Your instructions: Write out the entries below word for word, keeping each line as it stands.
START Data for review
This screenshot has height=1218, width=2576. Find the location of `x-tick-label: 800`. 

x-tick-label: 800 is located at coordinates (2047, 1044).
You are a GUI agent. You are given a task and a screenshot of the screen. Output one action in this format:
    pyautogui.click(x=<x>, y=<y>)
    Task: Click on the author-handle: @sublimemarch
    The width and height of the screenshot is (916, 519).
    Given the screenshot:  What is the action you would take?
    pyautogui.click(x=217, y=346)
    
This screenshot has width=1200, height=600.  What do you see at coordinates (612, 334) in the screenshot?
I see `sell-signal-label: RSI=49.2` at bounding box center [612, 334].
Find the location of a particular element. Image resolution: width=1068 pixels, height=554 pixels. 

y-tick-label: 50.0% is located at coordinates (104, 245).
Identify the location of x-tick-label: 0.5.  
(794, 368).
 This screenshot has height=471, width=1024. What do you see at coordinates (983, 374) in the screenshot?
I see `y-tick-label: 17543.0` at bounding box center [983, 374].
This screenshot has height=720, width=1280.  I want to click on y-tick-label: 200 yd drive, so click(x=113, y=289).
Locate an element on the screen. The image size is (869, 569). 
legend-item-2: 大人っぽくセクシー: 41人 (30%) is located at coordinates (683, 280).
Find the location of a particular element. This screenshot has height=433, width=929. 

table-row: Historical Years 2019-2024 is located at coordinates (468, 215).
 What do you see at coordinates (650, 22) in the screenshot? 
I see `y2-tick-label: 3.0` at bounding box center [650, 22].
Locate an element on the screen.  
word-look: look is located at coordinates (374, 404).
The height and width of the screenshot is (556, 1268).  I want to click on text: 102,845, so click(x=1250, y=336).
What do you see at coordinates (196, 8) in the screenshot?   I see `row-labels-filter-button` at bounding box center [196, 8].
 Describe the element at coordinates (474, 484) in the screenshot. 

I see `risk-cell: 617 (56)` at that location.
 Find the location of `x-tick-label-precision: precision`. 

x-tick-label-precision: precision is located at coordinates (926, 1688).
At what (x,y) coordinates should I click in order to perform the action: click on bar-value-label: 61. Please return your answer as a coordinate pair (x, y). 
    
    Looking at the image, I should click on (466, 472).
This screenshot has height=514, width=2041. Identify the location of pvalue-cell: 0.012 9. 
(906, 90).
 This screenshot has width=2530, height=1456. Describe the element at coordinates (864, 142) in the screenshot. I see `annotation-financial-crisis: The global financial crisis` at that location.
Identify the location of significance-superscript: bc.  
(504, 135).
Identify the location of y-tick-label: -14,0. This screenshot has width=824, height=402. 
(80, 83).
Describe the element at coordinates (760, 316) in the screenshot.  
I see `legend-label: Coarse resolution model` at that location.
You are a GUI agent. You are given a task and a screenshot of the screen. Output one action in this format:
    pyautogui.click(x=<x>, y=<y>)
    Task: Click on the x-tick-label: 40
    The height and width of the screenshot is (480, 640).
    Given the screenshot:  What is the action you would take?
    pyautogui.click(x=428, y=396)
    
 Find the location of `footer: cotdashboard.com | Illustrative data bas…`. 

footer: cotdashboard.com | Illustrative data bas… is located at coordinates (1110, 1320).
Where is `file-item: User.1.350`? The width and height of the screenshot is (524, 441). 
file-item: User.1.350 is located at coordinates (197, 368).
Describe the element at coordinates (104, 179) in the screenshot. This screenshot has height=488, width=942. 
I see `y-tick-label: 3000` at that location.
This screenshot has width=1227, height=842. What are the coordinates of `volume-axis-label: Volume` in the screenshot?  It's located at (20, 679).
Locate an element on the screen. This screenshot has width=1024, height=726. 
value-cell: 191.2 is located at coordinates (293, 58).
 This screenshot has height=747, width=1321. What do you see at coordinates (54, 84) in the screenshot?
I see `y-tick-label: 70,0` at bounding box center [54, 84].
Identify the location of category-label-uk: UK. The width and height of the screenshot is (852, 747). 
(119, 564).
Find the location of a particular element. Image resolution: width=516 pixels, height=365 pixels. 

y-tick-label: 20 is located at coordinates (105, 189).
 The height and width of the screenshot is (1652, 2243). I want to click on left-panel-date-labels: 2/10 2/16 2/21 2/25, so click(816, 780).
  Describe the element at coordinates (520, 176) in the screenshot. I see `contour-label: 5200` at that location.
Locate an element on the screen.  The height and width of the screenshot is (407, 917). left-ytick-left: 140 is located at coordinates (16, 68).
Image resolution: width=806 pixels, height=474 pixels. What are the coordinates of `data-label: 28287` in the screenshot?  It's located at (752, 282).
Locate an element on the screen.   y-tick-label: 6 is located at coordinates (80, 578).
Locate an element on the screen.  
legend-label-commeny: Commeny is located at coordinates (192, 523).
END Data for review
Exercise response:
This screenshot has height=1218, width=2576. Find the location of `x-tick-label: 800`. 

x-tick-label: 800 is located at coordinates (2047, 1044).
You are a GUI agent. You are given a task and a screenshot of the screen. Output one action in this format:
    pyautogui.click(x=<x>, y=<y>)
    Task: Click on the author-handle: @sublimemarch
    The width and height of the screenshot is (916, 519).
    Given the screenshot:  What is the action you would take?
    pyautogui.click(x=217, y=346)
    
This screenshot has width=1200, height=600.  What do you see at coordinates (612, 334) in the screenshot?
I see `sell-signal-label: RSI=49.2` at bounding box center [612, 334].
Find the location of a particular element. Image resolution: width=1068 pixels, height=554 pixels. 

y-tick-label: 50.0% is located at coordinates (104, 245).
Identify the location of x-tick-label: 0.5.  
(794, 368).
 This screenshot has height=471, width=1024. What do you see at coordinates (983, 374) in the screenshot?
I see `y-tick-label: 17543.0` at bounding box center [983, 374].
This screenshot has height=720, width=1280.  I want to click on y-tick-label: 200 yd drive, so click(x=113, y=289).
Locate an element on the screen. The image size is (869, 569). 
legend-item-2: 大人っぽくセクシー: 41人 (30%) is located at coordinates (683, 280).
Find the location of a particular element. This screenshot has height=433, width=929. 

table-row: Historical Years 2019-2024 is located at coordinates (468, 215).
 What do you see at coordinates (650, 22) in the screenshot? 
I see `y2-tick-label: 3.0` at bounding box center [650, 22].
Locate an element on the screen.  
word-look: look is located at coordinates (374, 404).
The height and width of the screenshot is (556, 1268).  I want to click on text: 102,845, so click(x=1250, y=336).
What do you see at coordinates (196, 8) in the screenshot?   I see `row-labels-filter-button` at bounding box center [196, 8].
 Describe the element at coordinates (474, 484) in the screenshot. 

I see `risk-cell: 617 (56)` at that location.
 Find the location of `x-tick-label-precision: precision`. 

x-tick-label-precision: precision is located at coordinates (926, 1688).
At what (x,y) coordinates should I click in order to perform the action: click on bar-value-label: 61. Please return your answer as a coordinate pair (x, y). 
    
    Looking at the image, I should click on (466, 472).
This screenshot has height=514, width=2041. Identify the location of pvalue-cell: 0.012 9. 
(906, 90).
 This screenshot has width=2530, height=1456. Describe the element at coordinates (864, 142) in the screenshot. I see `annotation-financial-crisis: The global financial crisis` at that location.
Identify the location of significance-superscript: bc.  
(504, 135).
Identify the location of y-tick-label: -14,0. This screenshot has width=824, height=402. 
(80, 83).
Describe the element at coordinates (760, 316) in the screenshot.  
I see `legend-label: Coarse resolution model` at that location.
You are a GUI agent. You are given a task and a screenshot of the screen. Output one action in this format:
    pyautogui.click(x=<x>, y=<y>)
    Task: Click on the x-tick-label: 40
    The height and width of the screenshot is (480, 640).
    Given the screenshot:  What is the action you would take?
    pyautogui.click(x=428, y=396)
    
 Find the location of `footer: cotdashboard.com | Illustrative data bas…`. 

footer: cotdashboard.com | Illustrative data bas… is located at coordinates (1110, 1320).
Where is `file-item: User.1.350`? The width and height of the screenshot is (524, 441). 
file-item: User.1.350 is located at coordinates (197, 368).
Describe the element at coordinates (104, 179) in the screenshot. This screenshot has height=488, width=942. 
I see `y-tick-label: 3000` at that location.
This screenshot has width=1227, height=842. What are the coordinates of `volume-axis-label: Volume` in the screenshot?  It's located at (20, 679).
Locate an element on the screen. This screenshot has width=1024, height=726. 
value-cell: 191.2 is located at coordinates (293, 58).
 This screenshot has height=747, width=1321. What do you see at coordinates (54, 84) in the screenshot?
I see `y-tick-label: 70,0` at bounding box center [54, 84].
Identify the location of category-label-uk: UK. The width and height of the screenshot is (852, 747). 
(119, 564).
Find the location of a particular element. Image resolution: width=516 pixels, height=365 pixels. 

y-tick-label: 20 is located at coordinates (105, 189).
 The height and width of the screenshot is (1652, 2243). I want to click on left-panel-date-labels: 2/10 2/16 2/21 2/25, so click(816, 780).
  Describe the element at coordinates (520, 176) in the screenshot. I see `contour-label: 5200` at that location.
Locate an element on the screen.  The height and width of the screenshot is (407, 917). left-ytick-left: 140 is located at coordinates (16, 68).
Image resolution: width=806 pixels, height=474 pixels. What are the coordinates of `data-label: 28287` in the screenshot?  It's located at (752, 282).
Locate an element on the screen.   y-tick-label: 6 is located at coordinates (80, 578).
Locate an element on the screen.  
legend-label-commeny: Commeny is located at coordinates (192, 523).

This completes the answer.